IOC's Debate On Changing Olympic Bidding Process Draws Mostly Negative Reaction
The IOC today launched a debate on the "future of Olympic bidding, including the possibility of individual country or joint bids rather than the tradition of choosing a single host city," according to Stephen Wilson of the AP. IOC President Thomas Bach "opened the floor to a wide-ranging discussion on his 'Olympic Agenda 2020,' his blueprint for the organization and the running of the games." The process is "aimed at charting a new course for the IOC under Bach." Today's debate also "dealt with the process for determining which sports are in the Olympics and whether to lift the current cap of 28 sports and 10,500 athletes for the Summer Games." Under IOC rules, a single city "bids to host the Olympics," and joint bids "are not permitted." The possibility of changing the system "drew a mostly negative reaction." Members also said that the costs of bidding "should be reduced," with IOC VP John Coates "saying the cost for cities has been put" at $70M. He suggested that the IOC should "bear some of the costs, including paying for the technical files produced by the cities." No final decisions are being made in Sochi, but proposals will be "formulated after the games and put up for a vote at a special meeting in Monaco in December" (AP, 2/5). REUTERS' Karolos Grohmann notes the IOC is "alarmed at dwindling numbers of candidates for host cities, rising costs and social opposition to the Olympics." Several cities have "already pulled out of the race" to host the '22 Winter Games "amid concerns about rising costs, while protests in Brazil ahead of this year's World Cup and the 2016 Rio Olympics have further highlighted the problems associated with hosting mega sports events." Many members also "spoke in favor of reinstating city visits for IOC members, which were banned following the Salt Lake City bribery scandal" (REUTERS, 2/5).

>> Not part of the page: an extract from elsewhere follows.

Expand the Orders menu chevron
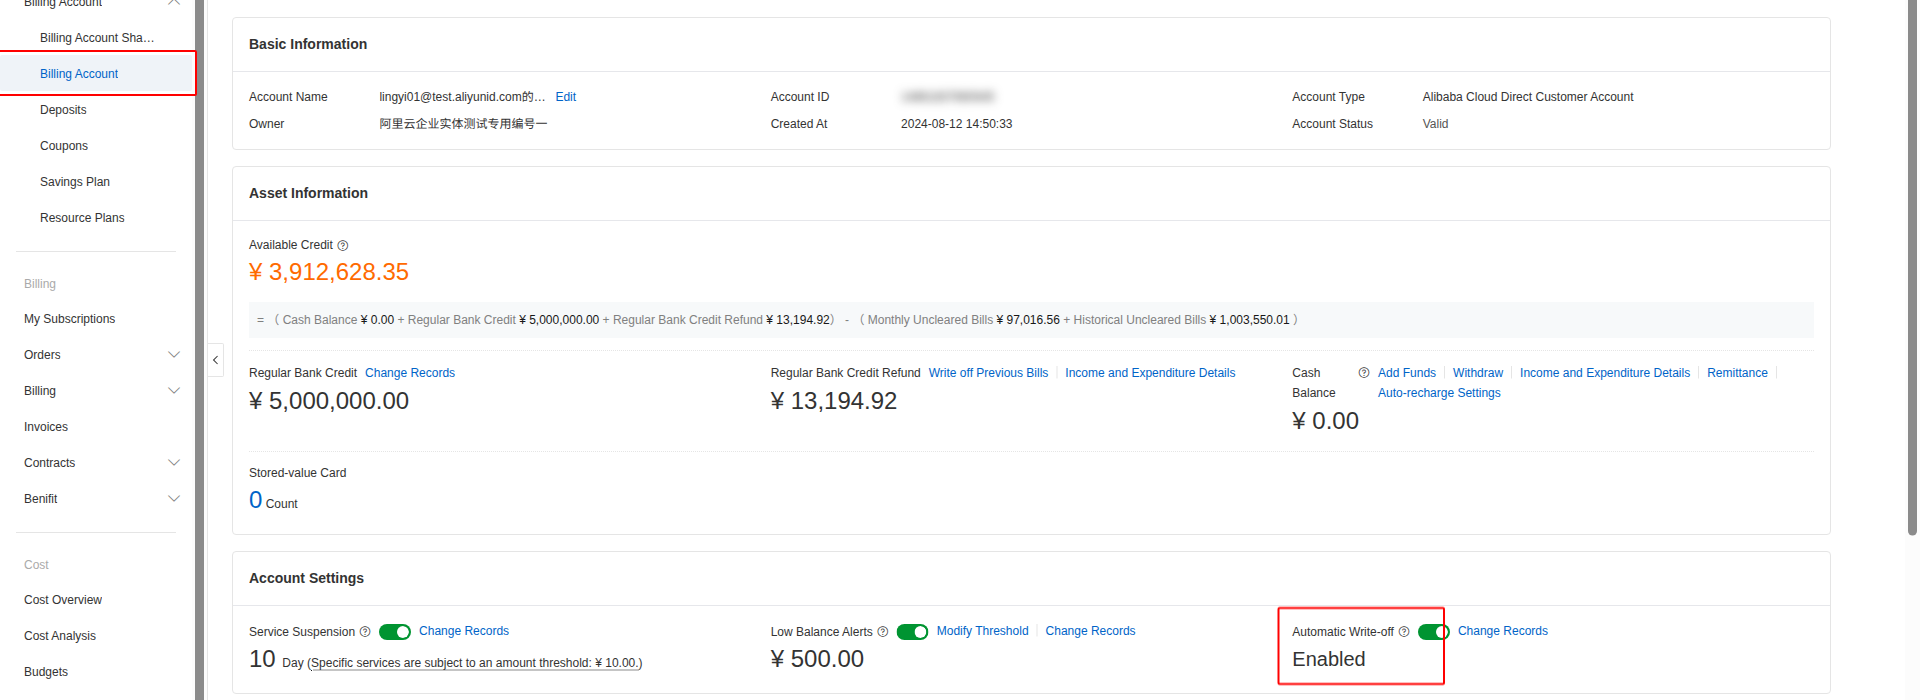This screenshot has height=700, width=1920. [x=174, y=355]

PAY FOR PLAY? The AP's Graham Dunbar notes the IOC has been "urged not to pay sports to attend the Olympics during talks on its relations with North American professional leagues." The NHL, which has sent players since the '98 Nagano Games, has "yet to commit to the Olympics beyond Sochi," and MLB has "had issues with the Olympics over releasing top players midseason." New Zealand IOC member Barry Maister said, "The bottom line is we are on a slippery slope if we start paying people to come to the Olympic Games. It's fundamentally against the Olympic movement." Still, "renewed efforts with strong support in Japan have begun to include baseball and softball" at the '20 Tokyo Games (AP, 2/5).
TAKING A STAND: USA TODAY's Kelly Whiteside notes Bach yesterday "told world leaders to keep their nation's politics out of the Olympics in a forceful address to his membership." With Russia President Vladimir Putin "as the honored guest, Bach didn't call out" President Obama's administration by name, but the "inference was clear." The White House "named three openly gay athletes to its delegation for the opening and closing ceremonies of the Sochi Olympics, which was seen as a direct message of opposition to Russia's anti-gay laws." Bach also "took a shot at world leaders who decided not to attend the Sochi Games." Bach: "We had to see a few politicians whose contributions to the fight for a good cause consisted of publicly declining invitations they had not even received" (USA TODAY, 2/5).